Gelin canlar bir olalım. Demokrasiye sahip çıkmakla kalmayalım. Onu geliştirmek için kulağa hoş gelen darbecilerin de kullandığı sözler sarf etmekle yetinmek yerine; halkın sesini sivil toplum dayanışmalarını teşvik ederek daha iyi duyalım. Böyle olunca darbe sözü akla bile gelemez. Kimse darbecilerden yana bir tutum ve tavır alamaz çünkü. Siyasi parti liderleri darbe karşısındaki birlik ruhunu bu doğrultuda da göstermelidir. Gösterebilenlere ne mutlu!
Bugün medyada adı darbe yanlısı olarak sunulan isimleri duydukça içim acıyor. Aydın olanın hele hele üniversite mensubu olanların bu duruma düşmelerini içime sindiremiyorum. Demokrasi işletilemedi üniversitelerde. Senin yakının benim yakınım anlayışı ile mütedeyyinlik maskesine sığınanlara sempati gösterme politikası yüzünden çoğunluğun oyunu alanlar atanmadı. Sayın Abdullah Gül gibi demokrat bir devlet adamı bile bilemiyorum hangi etkiyle ülkemizin göz bebeği Gazi Üniversitesi'ne 5.sıradaki adayı atadı. Bugün o Rektör gözaltında, yazık değil miydi geçen dört seneye?

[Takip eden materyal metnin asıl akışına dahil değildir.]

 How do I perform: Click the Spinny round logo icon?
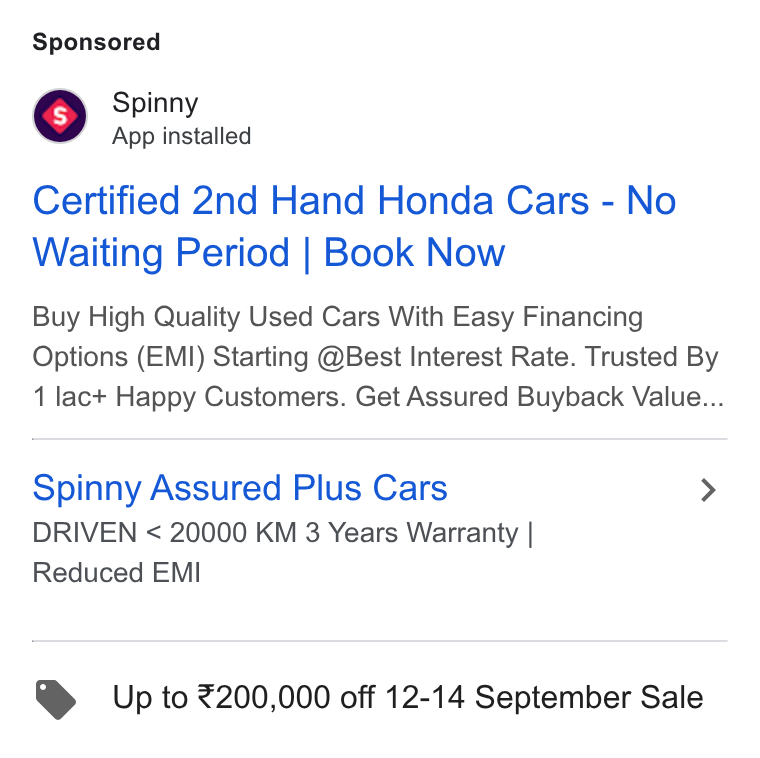click(60, 116)
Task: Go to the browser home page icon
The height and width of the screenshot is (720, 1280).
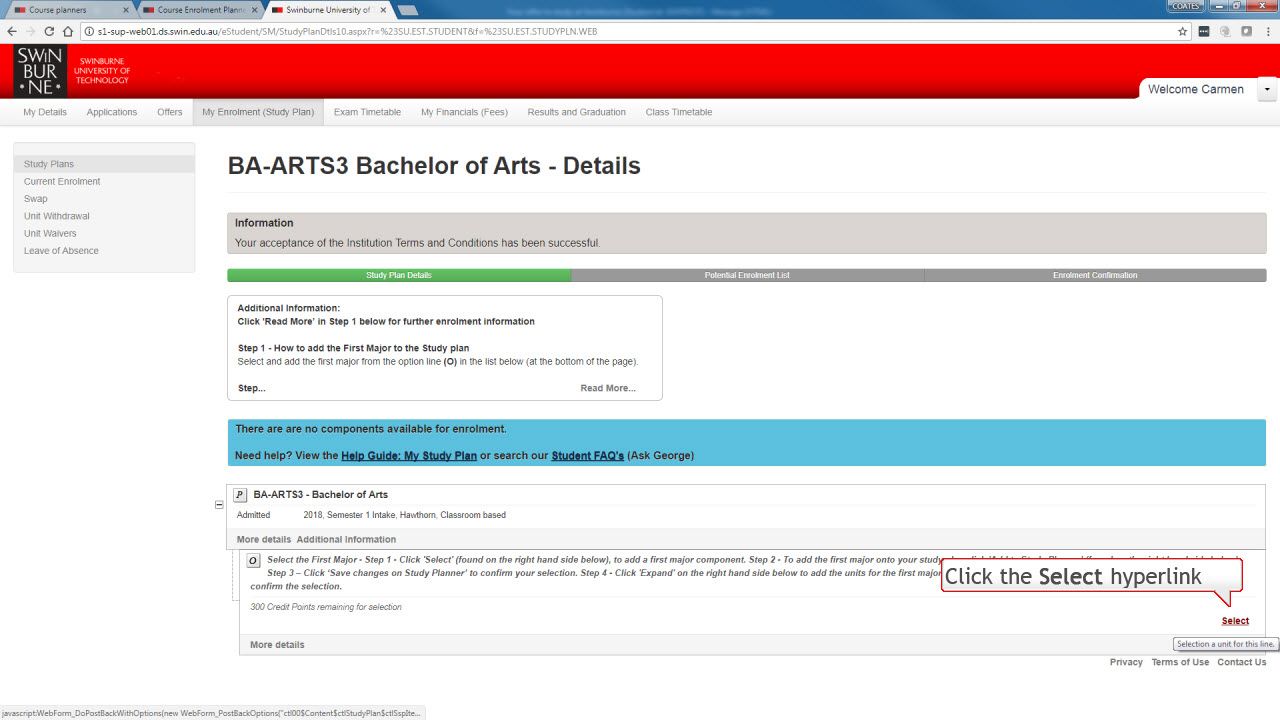Action: pyautogui.click(x=68, y=31)
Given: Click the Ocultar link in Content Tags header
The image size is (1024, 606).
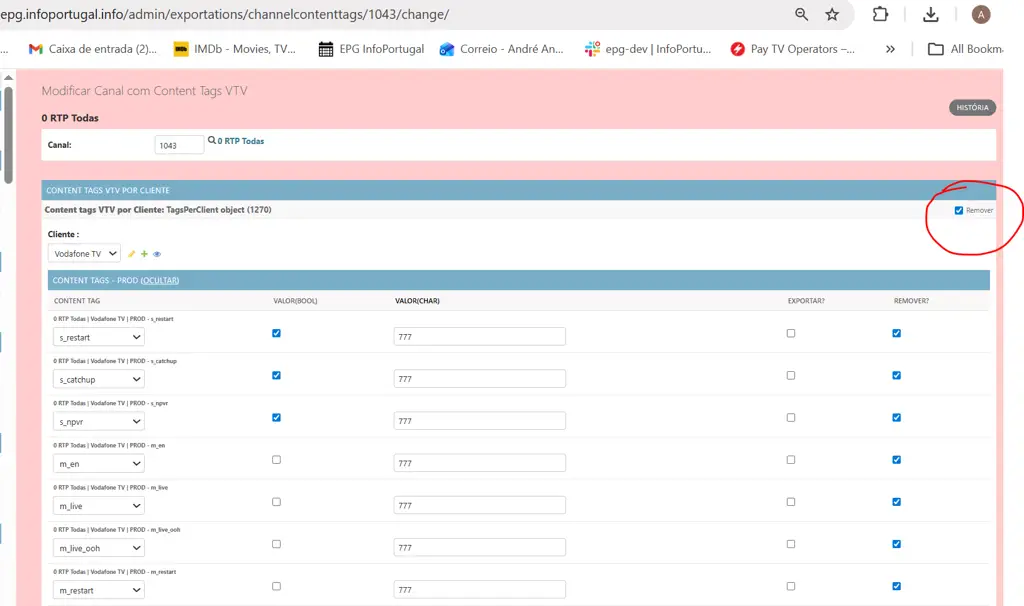Looking at the screenshot, I should coord(159,280).
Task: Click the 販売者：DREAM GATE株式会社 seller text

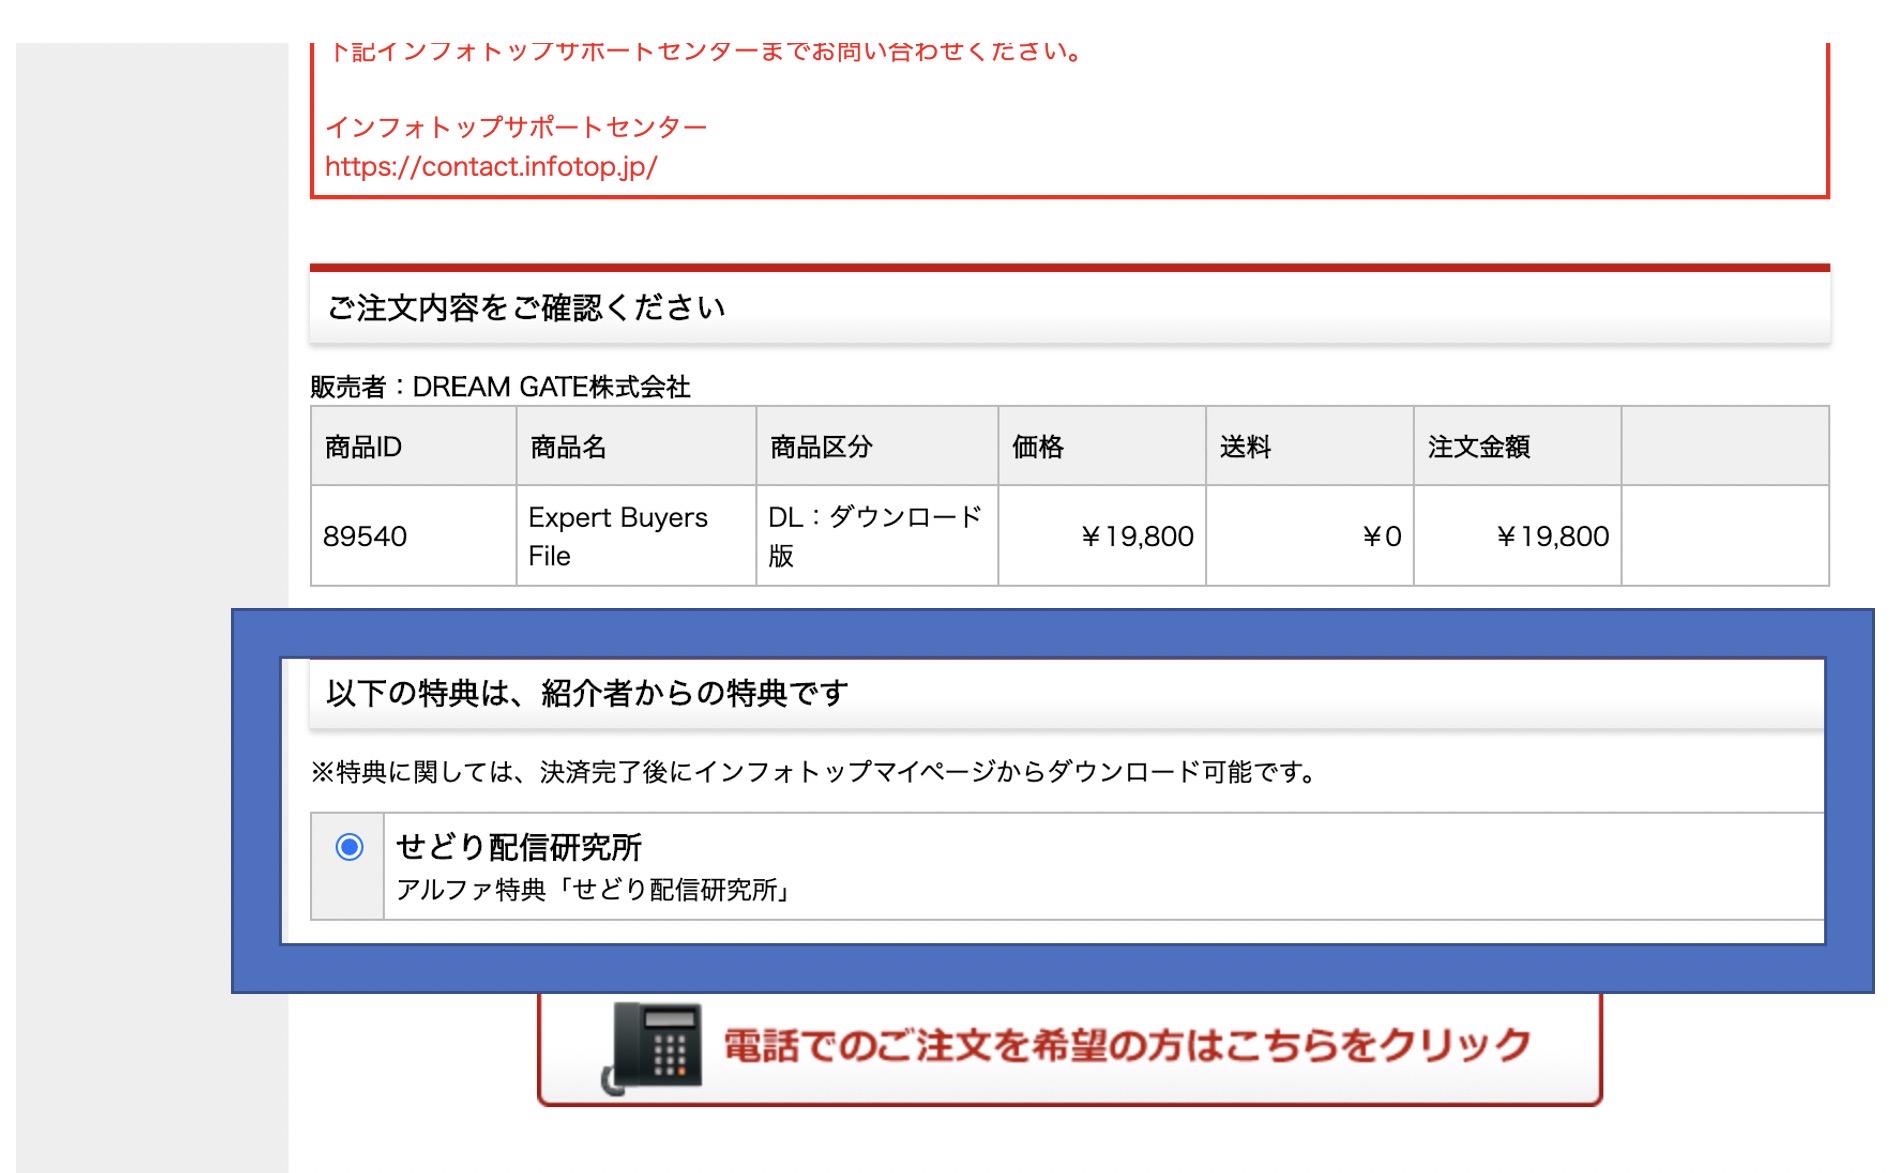Action: pos(500,387)
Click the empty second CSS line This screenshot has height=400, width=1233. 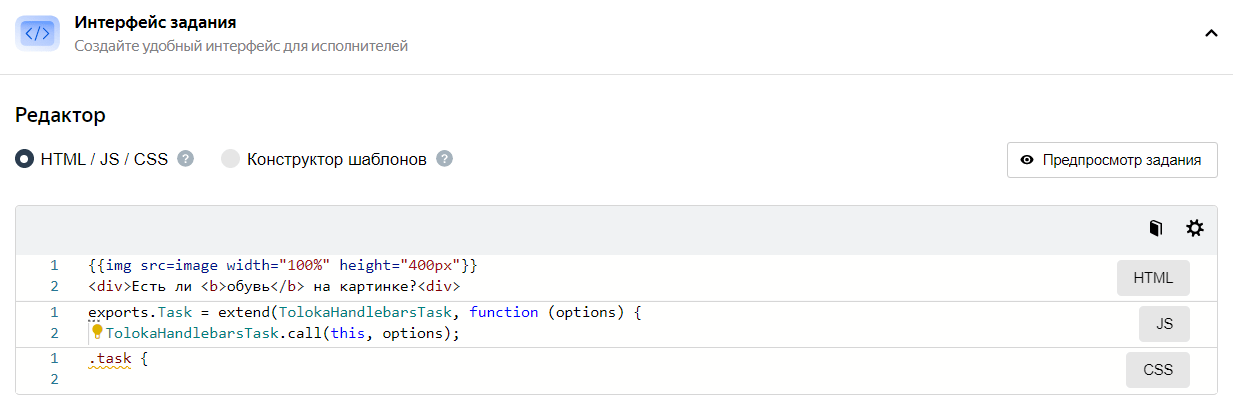pyautogui.click(x=400, y=379)
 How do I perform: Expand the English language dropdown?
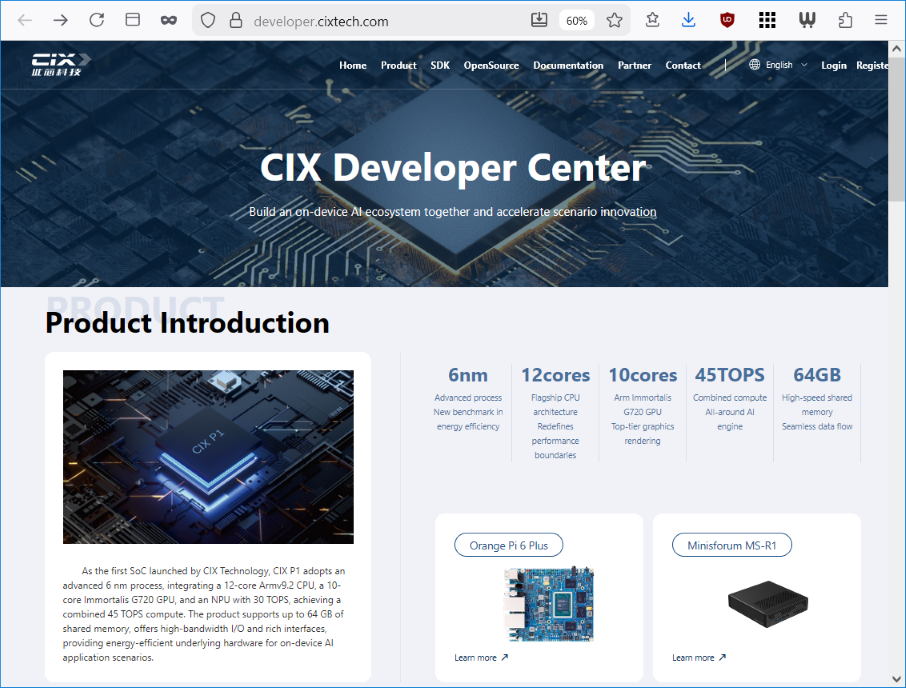point(789,63)
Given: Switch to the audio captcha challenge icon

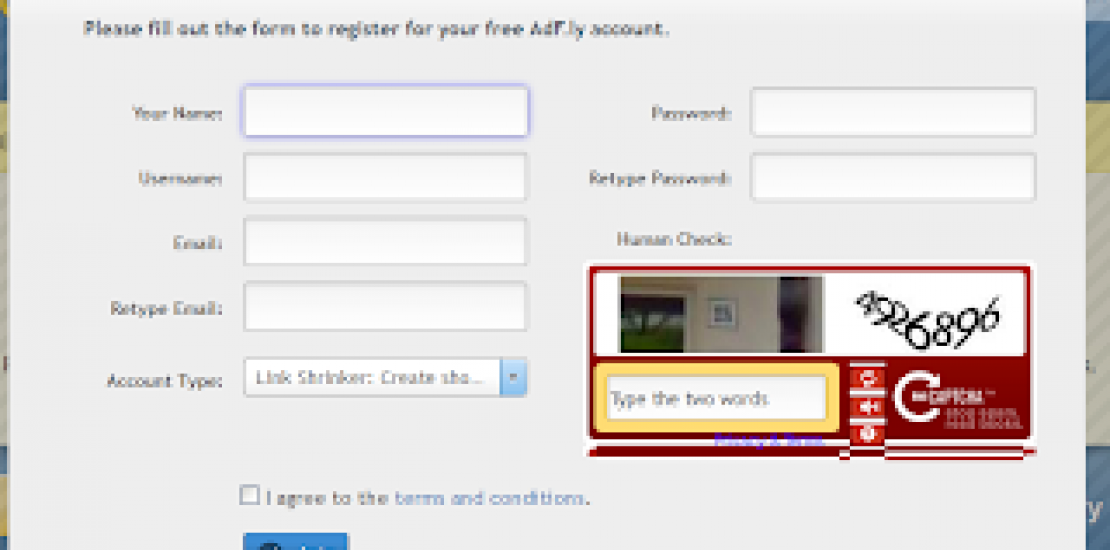Looking at the screenshot, I should pos(867,406).
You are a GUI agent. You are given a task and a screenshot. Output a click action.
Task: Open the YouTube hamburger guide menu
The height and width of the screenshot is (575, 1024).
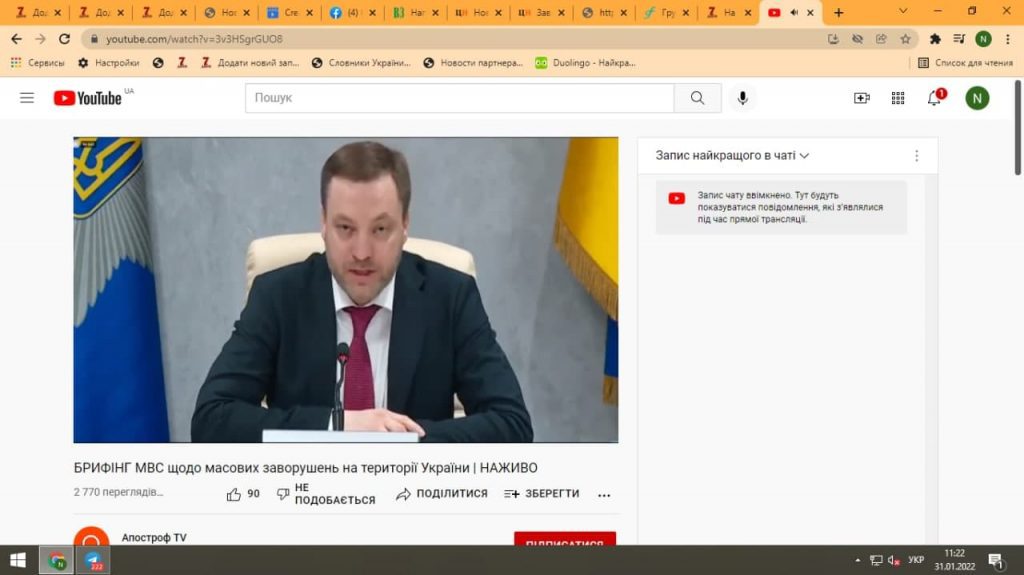27,98
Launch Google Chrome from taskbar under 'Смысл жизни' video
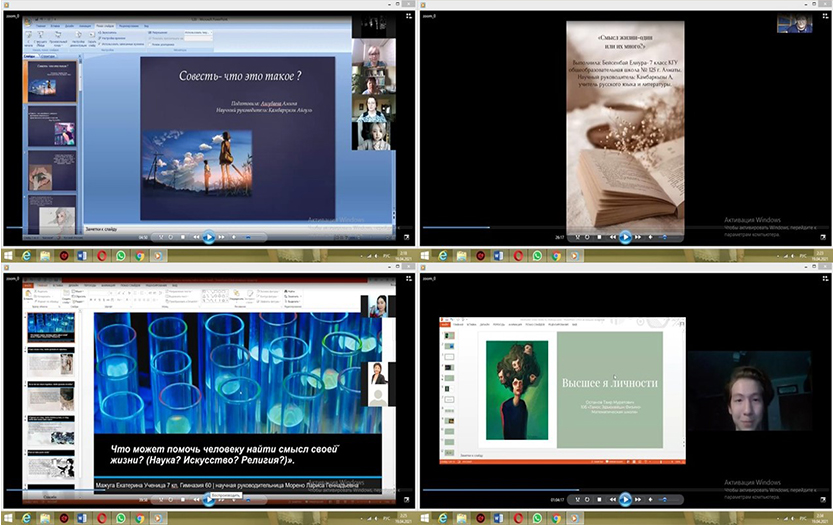This screenshot has height=525, width=833. 556,256
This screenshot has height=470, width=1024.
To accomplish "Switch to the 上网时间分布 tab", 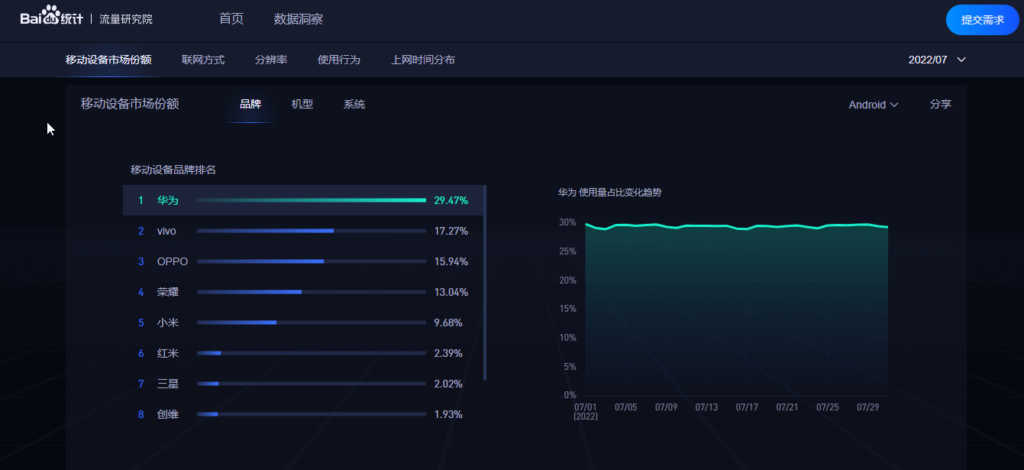I will (423, 60).
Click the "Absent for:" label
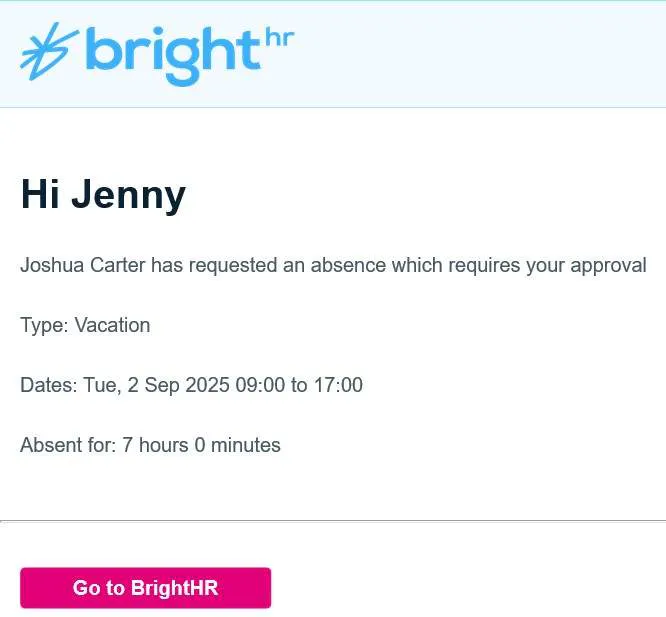Image resolution: width=666 pixels, height=617 pixels. tap(68, 445)
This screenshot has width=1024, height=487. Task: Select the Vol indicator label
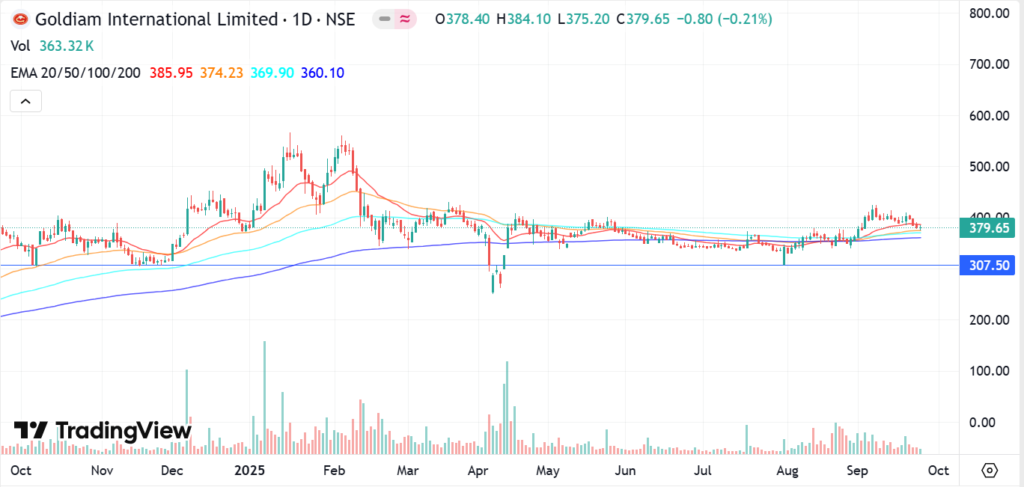click(x=19, y=46)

Demokrasi umudu olarak muhalefet liderliğine soyunanların da medyaya düşen söylemleri yazık ki darbecilerin söylemleriyle örtüştürülüyor ve ağızdan ağıza bütün ülkeye yayılıyor. Ben beklerdim ki onlar da Sayın Abdullah Gül gibi geçmişteki atama yanlışlarına rağmen medyaya çıkıp demokrasi adına heyecanlı açıklamalar yapsın! Bu yönüyle gündem olsun, demokrasinin heyecanlı savunucusu olarak meydan meydan dolaşıp nutuk söylesinler(!)
Demokrasiyi ÜNİÇAP benzeri sivil toplum dayanışmalarından halkın sesini iyi duyarak geliştirecek siyasetçilere ihtiyacımız var. O siyasetçilerin ortaya çıkması, milletin en önemli arzusu, kiminle konuşsam böyle diyor. Demokrasiyi geliştirmek için elele…Yaşasın demokrasi!